How Jefferson Hack Made It In Fashion

” Dazed & Confused is the largest independent, and it still does what it did all that time ago. And it hasn't become a pastiche of itself, and it hasn't become a sellout.”

The September 1998 cover.

BuzzFeed Fashion takes a look at how the iconic image makers of our time made it in fashion in this weekly feature. Today, Dazed & Confused founder Jefferson Hack tells us how he went from editing a student publication with Rankin to growing Dazed into a network of print magazines that thrives even in the internet age.

Can I be emerging? It makes me sound younger and more relevant: emerging, precocious young talent Jefferson Hack? (Ed note: Yes, OK.)

I think the British have always been amazingly creative because we've always had to use our imaginations to make a lot out of nothing because there's never been a big fashion industry in the U.K. the way there has been in other countries.

I met Rankin in college when I was a student at the London College of Printing. He was just going around the London College of the Arts, which is the combined school with St. Martins — they had a magazine they wanted to launch, and he was recruiting. He came to my class and gave a speech and asked if any journalism students would want to contribute to the student publication. I signed up at the appointed time in the school canteen and looked around expecting there to be, like, a bugging scene of young students wanting to get together to make a magazine, and I couldn't see anyone — and he popped up and then I got the job. It was really inventively titled Untitled. And we started making this magazine Untitled together and I did all the words, he did the pictures.

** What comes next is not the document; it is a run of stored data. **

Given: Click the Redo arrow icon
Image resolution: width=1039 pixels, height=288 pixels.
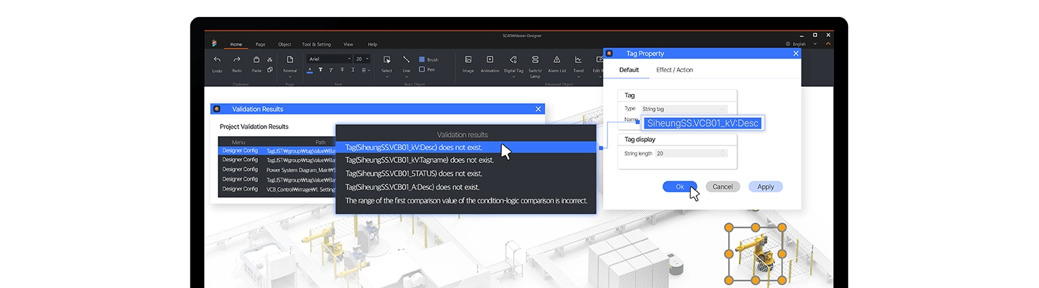Looking at the screenshot, I should [237, 60].
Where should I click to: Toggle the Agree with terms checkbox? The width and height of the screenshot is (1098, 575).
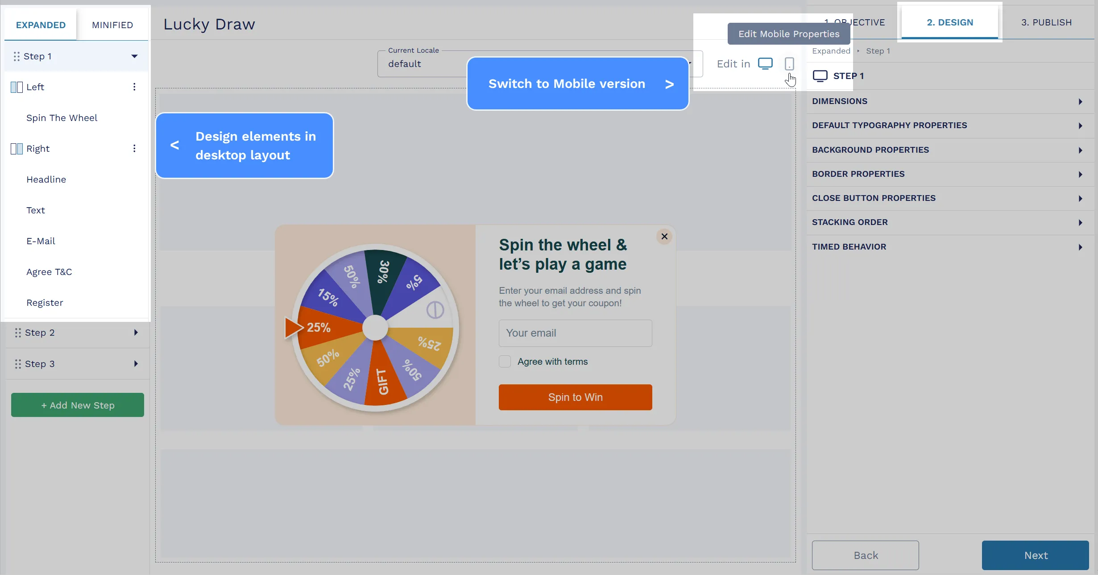504,361
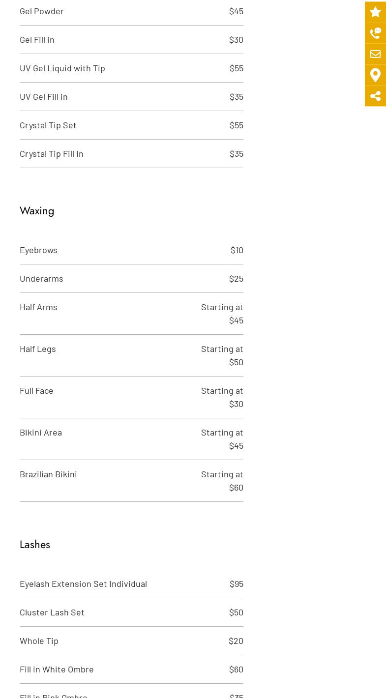386x698 pixels.
Task: Click the Fill in White Ombre service
Action: pyautogui.click(x=57, y=669)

Inside the "Fashion-able?" issue.

The first time I met Rankin, he said, "OK, tomorrow we're doing the first interview for the inaugural issue of the student publication." He said, "Do you know who Gilbert and George are?" And I said, "No, I have no idea who they are. And he said, "Great, well, you're interviewing them, and I'll take the pictures." I was a young innocent, and Gilbert and George treated me very gently, so that was a great start. And Rankin did some brilliant portraits, and the magazine went on to win a bunch of awards. We had these annual student magazine awards — we won Best Magazine of the Year, Best Graphic Design; all of the awards we could win, we won.

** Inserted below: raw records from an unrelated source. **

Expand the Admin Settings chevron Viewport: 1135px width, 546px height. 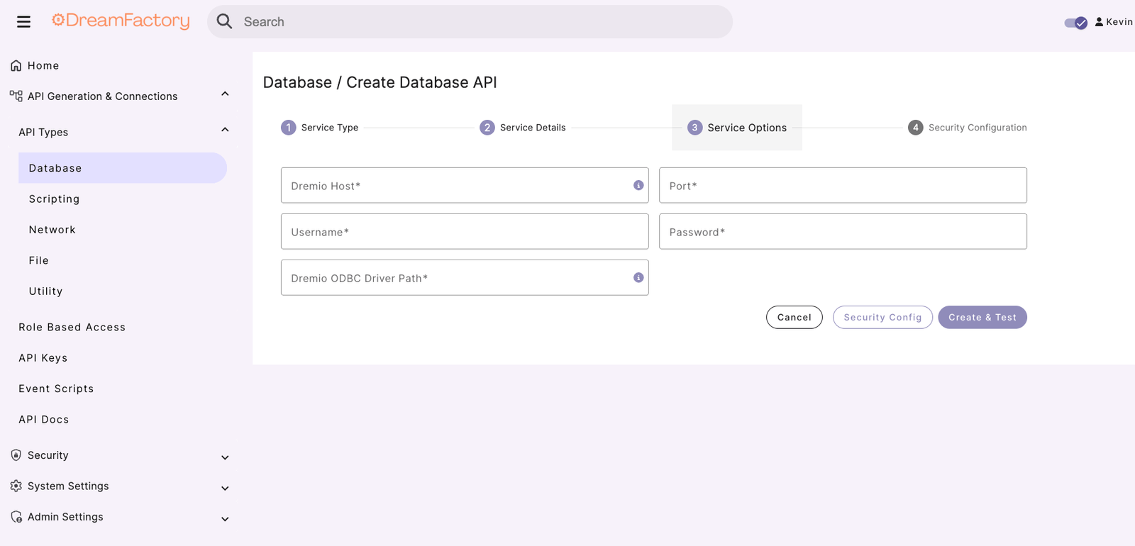click(225, 519)
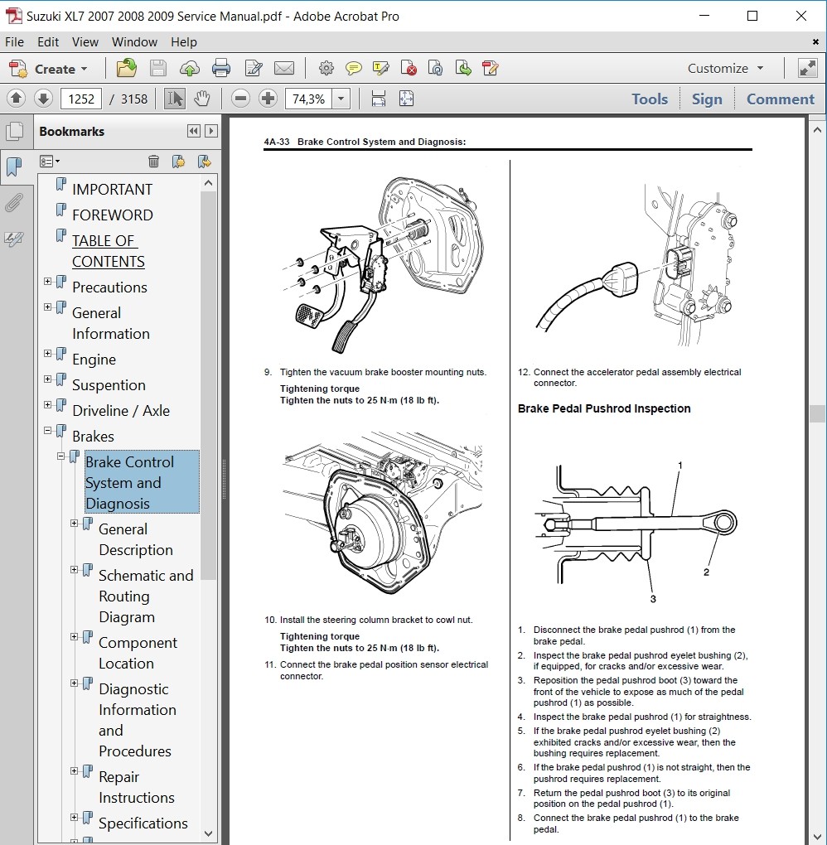827x845 pixels.
Task: Collapse the Brakes bookmark
Action: tap(48, 431)
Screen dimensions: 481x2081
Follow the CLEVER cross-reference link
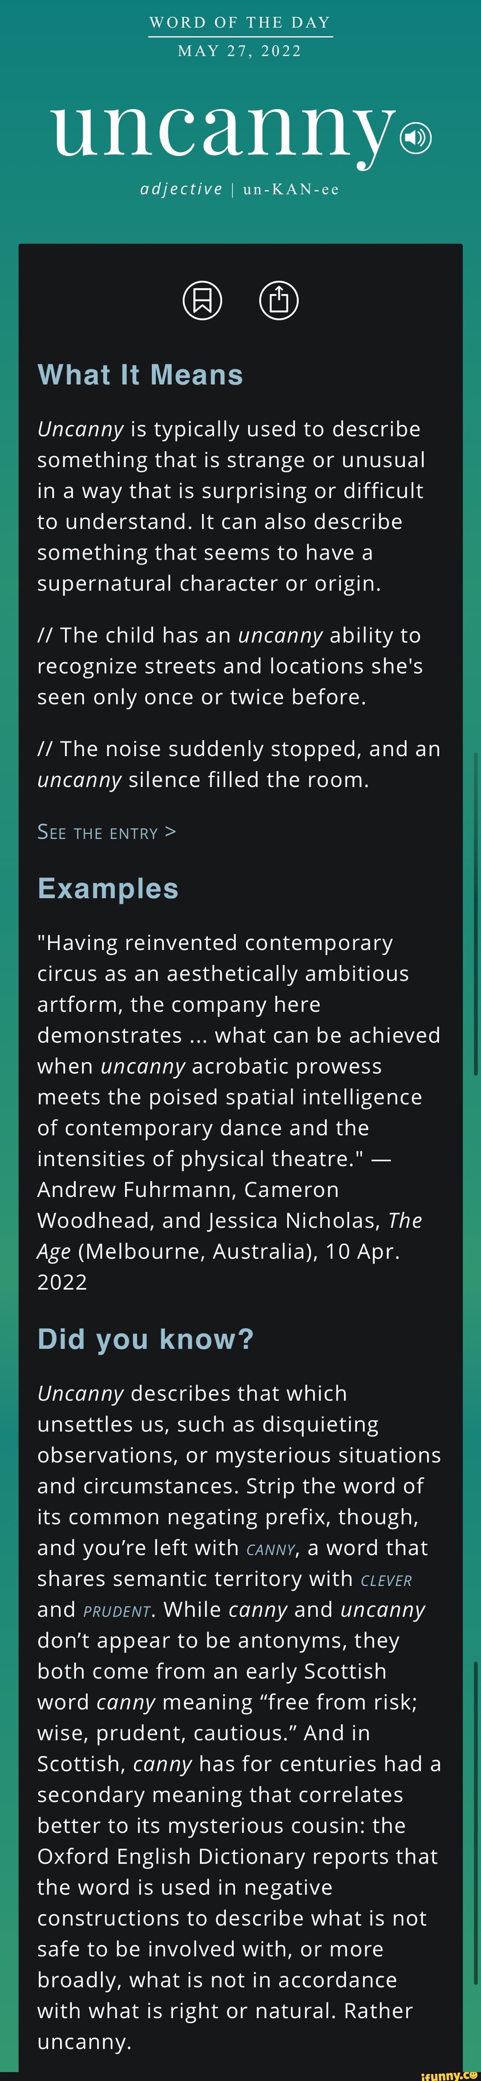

We were always kind of outsiders as a kind of independent fanzine that Dazed and Confused was. When Rankin and I started publishing Dazed — after a few issues of Untitled — I was 19. I think that really my understanding of fashion came about through working closely with Katie Grand and then Katie England, who were my first fashion editors at the magazine, and the designers that they would be bringing into that environment. I mean, it was pretty shambolic and organic in the sense that it was a tiny office, and a lot of what we did was sort of social in terms of how we connected. So I would meet with Alexander McQueen or Hussein Chalayan or with different kinds of graduates all at the same level, all straight out of college. So that was really my first contact with the fashion world, really through young creatives and being a young creative myself, and learning through their eyes and their talent, and understanding what they did and how they did it — the challenges that they had to get recognized and find their own style, find their own point of view in an environment where there was very little support financially.

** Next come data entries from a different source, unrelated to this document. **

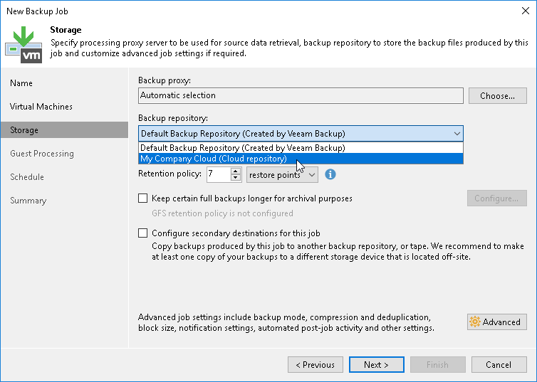
Task: Click the Backup proxy text field
Action: [x=301, y=95]
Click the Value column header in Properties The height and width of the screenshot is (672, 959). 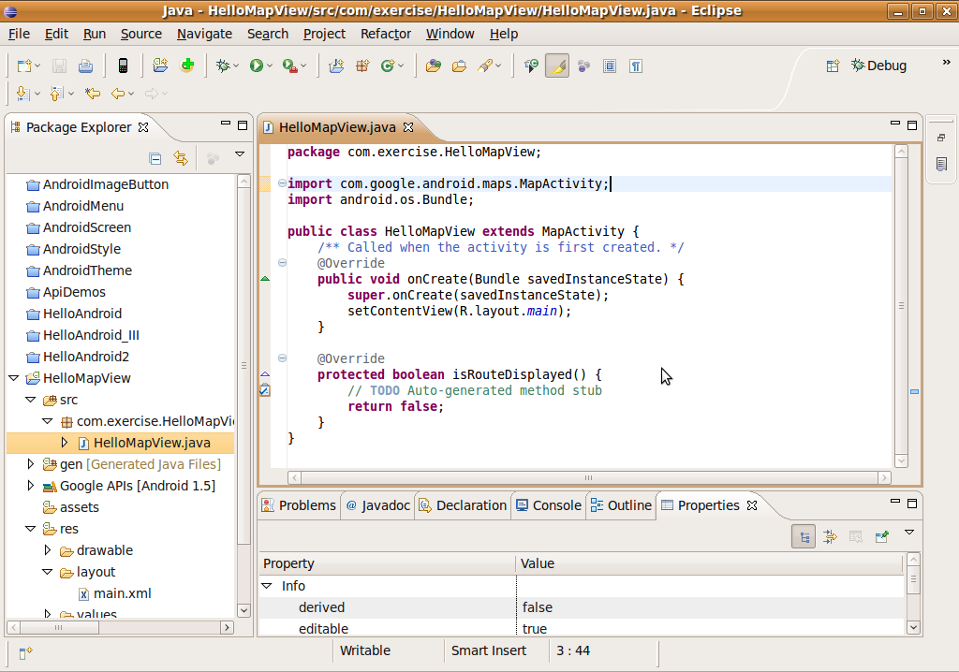[539, 563]

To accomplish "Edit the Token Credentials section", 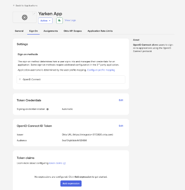I will (x=121, y=100).
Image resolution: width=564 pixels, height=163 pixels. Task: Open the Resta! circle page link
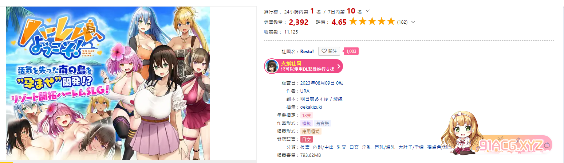(x=307, y=51)
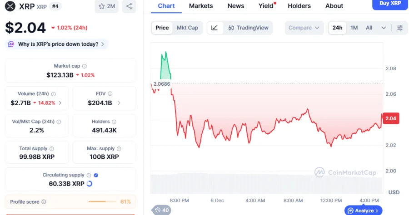The image size is (409, 215).
Task: Go to the Holders tab
Action: pos(299,6)
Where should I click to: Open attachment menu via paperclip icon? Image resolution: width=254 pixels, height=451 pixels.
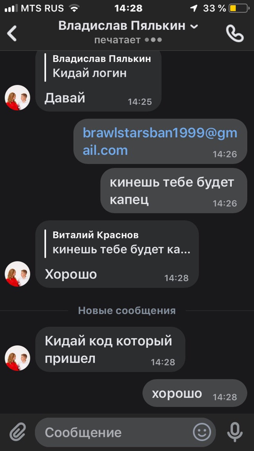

Alexander McQueen is very special to the magazine because he contributed regularly to a number of special projects over the years. He held a master position as a fashion editor — I can't remember what the right title is, but he had a masthead title and he contributed these incredible products where he would do something that was editorial and free and experimental. He would speak to us and he would work very closely with Katie, who was fashion director at the magazine and was sort of his creative right hand, so there would be this dialogue between him and the magazine through her, and we would get together and develop what those ideas were.

One of the ideas that got a lot of media attention was when we did a series with Nick Knight with people with different disabilities. So the cover was this amazing image of Aimee Mullins, this girl who was a paralympic athlete with mechanical sprinters' legs, and a whole series inside including an image where Philip Treacy made a headpiece for a blind girl. This story kind of was the moment when Dazed went from being a niche mag in the U.K. to being much bigger. We tripled our circulation overnight because we had everyone talking about this amazingly creative way of bringing fashion and disability together. So those kinds of things would become a national debate afterward because newspapers would write about it and it would be on TV and it would be an issue of debate about identity and beauty.